> [WHAT IS EXPECTED]:
Below are the records; give again exactly the line with "Click the Variable name input field", the line with "Select the comment bubble tool", and each line that lies between them, and nothing besides.
▬▬▬▬▬▬
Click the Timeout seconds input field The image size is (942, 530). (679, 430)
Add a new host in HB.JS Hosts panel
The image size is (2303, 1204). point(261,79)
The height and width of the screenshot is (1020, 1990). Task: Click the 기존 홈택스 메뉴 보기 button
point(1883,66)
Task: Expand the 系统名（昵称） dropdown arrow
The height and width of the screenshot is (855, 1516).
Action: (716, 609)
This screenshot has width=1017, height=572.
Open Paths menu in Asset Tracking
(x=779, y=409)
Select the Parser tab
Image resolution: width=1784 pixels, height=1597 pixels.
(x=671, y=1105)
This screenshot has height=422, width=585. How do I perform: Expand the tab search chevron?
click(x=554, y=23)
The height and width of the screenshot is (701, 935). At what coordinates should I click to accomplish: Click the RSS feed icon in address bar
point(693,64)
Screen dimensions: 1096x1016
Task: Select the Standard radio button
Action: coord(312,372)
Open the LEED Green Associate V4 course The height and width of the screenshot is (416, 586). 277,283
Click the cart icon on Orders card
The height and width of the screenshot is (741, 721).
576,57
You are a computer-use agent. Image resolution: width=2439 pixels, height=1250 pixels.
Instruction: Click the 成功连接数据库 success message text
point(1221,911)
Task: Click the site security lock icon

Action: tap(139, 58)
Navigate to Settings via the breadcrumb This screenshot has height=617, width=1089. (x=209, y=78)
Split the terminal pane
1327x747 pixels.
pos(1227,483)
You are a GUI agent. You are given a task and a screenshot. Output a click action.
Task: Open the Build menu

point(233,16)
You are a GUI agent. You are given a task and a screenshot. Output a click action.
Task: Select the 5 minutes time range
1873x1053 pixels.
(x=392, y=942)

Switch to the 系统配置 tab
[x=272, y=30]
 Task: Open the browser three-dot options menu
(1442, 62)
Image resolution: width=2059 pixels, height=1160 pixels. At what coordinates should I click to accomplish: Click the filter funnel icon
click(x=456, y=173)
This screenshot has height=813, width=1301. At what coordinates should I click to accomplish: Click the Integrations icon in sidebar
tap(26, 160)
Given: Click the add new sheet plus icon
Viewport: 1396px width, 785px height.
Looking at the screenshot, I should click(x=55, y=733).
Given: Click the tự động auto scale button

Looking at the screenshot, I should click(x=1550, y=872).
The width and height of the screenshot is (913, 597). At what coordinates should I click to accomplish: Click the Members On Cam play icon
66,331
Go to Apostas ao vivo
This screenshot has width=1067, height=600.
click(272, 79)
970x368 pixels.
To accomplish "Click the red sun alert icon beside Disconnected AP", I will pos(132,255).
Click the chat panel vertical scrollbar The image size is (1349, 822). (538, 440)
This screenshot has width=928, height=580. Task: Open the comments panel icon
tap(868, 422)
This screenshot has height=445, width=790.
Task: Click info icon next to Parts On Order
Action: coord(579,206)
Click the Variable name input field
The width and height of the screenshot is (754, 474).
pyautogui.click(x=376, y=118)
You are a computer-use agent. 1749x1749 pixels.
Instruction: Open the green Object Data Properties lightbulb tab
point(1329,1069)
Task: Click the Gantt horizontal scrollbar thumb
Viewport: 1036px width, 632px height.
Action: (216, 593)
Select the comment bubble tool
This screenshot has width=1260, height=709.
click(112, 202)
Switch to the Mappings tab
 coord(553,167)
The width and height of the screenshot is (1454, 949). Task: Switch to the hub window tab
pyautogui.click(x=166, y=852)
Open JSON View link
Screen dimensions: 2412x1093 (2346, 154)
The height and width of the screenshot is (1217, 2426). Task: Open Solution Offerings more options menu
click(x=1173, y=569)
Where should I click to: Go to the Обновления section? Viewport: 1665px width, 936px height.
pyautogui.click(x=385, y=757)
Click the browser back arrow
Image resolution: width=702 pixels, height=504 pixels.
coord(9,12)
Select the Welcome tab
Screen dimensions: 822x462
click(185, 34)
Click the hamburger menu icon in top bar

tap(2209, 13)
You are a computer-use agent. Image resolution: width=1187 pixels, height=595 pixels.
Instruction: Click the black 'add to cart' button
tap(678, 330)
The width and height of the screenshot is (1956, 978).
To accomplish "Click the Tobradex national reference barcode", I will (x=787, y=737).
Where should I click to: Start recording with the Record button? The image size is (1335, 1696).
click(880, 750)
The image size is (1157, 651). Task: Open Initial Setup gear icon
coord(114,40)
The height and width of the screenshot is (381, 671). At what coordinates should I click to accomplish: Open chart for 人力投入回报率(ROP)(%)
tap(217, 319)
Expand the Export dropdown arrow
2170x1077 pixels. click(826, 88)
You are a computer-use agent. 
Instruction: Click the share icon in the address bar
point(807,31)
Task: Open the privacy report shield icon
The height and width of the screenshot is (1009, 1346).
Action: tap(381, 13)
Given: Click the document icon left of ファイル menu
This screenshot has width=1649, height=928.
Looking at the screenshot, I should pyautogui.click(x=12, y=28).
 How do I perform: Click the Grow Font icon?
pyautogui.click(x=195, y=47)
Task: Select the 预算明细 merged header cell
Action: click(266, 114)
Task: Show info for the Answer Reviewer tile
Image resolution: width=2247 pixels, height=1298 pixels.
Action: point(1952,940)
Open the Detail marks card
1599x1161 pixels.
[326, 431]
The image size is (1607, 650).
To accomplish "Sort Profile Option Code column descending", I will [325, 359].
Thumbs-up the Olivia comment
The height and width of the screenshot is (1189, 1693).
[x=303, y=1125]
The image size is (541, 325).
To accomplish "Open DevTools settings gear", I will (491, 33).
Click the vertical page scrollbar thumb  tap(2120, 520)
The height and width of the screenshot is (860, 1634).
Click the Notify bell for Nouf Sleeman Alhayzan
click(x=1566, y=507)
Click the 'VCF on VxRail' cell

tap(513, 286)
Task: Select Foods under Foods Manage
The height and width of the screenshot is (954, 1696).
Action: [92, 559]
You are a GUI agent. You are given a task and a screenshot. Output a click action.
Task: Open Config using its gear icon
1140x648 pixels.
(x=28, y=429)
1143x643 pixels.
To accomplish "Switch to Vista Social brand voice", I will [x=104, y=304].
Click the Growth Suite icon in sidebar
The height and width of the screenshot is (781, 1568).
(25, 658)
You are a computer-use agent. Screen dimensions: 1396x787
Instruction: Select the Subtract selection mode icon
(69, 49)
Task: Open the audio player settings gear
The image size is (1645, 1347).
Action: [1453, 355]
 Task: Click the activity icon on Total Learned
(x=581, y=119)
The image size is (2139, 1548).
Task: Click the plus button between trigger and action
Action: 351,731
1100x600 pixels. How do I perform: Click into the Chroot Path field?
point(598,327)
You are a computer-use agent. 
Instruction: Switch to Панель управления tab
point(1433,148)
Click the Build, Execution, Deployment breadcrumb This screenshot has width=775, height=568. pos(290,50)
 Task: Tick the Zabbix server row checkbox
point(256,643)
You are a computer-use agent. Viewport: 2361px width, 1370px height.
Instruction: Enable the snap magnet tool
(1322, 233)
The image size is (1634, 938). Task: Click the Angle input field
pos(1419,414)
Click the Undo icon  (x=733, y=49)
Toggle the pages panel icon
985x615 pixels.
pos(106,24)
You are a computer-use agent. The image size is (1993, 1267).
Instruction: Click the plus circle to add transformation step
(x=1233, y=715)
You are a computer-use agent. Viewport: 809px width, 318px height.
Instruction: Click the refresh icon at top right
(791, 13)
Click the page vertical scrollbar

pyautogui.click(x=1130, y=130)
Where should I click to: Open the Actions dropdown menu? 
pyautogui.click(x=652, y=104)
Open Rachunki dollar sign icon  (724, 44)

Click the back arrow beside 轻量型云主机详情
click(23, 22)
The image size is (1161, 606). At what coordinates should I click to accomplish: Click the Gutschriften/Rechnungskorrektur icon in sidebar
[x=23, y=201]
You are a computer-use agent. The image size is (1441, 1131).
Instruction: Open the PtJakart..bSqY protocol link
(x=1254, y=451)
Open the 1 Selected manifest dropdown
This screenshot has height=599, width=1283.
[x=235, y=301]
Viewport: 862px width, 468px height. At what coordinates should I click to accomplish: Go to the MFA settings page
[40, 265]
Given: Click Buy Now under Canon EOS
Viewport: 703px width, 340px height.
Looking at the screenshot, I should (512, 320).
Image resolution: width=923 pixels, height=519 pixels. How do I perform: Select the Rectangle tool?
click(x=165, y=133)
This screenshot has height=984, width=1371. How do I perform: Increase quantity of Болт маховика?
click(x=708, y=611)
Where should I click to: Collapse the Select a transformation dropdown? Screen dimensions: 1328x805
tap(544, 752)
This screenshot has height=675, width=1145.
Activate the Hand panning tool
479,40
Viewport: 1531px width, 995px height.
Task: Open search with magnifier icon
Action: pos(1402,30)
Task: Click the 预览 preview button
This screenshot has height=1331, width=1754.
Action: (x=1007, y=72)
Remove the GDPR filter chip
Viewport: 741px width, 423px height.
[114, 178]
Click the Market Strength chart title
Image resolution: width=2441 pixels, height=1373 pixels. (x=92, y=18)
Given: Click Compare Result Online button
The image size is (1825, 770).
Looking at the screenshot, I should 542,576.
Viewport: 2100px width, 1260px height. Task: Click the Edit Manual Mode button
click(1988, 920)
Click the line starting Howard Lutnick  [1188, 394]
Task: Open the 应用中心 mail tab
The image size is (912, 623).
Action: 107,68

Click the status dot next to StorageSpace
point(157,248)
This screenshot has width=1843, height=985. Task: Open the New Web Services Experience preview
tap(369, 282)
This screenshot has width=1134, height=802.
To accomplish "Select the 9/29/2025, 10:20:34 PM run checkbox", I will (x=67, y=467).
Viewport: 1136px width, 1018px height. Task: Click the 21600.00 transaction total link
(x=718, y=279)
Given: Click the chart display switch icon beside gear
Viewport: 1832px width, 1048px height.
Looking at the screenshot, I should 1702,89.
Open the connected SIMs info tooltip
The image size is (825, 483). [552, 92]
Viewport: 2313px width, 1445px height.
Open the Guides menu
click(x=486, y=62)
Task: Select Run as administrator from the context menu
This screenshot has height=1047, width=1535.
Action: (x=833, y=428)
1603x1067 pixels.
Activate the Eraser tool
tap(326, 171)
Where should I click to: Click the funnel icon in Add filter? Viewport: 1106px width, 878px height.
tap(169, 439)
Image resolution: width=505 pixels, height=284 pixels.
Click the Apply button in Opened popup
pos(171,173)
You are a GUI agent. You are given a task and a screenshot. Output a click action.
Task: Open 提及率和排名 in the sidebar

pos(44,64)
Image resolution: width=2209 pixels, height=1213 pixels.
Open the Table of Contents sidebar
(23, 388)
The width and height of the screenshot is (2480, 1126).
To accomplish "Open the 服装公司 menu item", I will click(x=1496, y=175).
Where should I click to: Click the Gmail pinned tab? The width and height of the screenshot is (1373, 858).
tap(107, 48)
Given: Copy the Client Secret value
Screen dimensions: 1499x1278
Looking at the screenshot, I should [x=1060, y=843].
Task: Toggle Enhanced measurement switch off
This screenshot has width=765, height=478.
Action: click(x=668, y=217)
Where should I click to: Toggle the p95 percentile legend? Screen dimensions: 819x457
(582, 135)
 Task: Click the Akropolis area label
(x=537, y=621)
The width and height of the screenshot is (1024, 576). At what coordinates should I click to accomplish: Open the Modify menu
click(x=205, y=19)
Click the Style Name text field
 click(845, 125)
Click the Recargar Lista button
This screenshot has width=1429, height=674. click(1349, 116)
▬▬▬▬▬▬
> [PROBLEM SOLUTION]:
Click the Variable name input field
The width and height of the screenshot is (754, 474).
pyautogui.click(x=376, y=118)
You are a computer-use agent. 1749x1749 pixels.
Instruction: Open the green Object Data Properties lightbulb tab
point(1329,1069)
Task: Click the Gantt horizontal scrollbar thumb
Viewport: 1036px width, 632px height.
Action: (216, 593)
Select the comment bubble tool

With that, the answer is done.